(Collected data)

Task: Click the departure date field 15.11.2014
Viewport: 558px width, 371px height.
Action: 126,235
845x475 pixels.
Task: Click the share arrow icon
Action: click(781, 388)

● **EXERCISE DIRECTIONS**
Return the whole of the data, character for character.

● **ANSWER FOR THIS EXERCISE**
Task: Click the departure date field 15.11.2014
Viewport: 558px width, 371px height.
Action: 126,235
845x475 pixels.
Task: Click the share arrow icon
Action: click(781, 388)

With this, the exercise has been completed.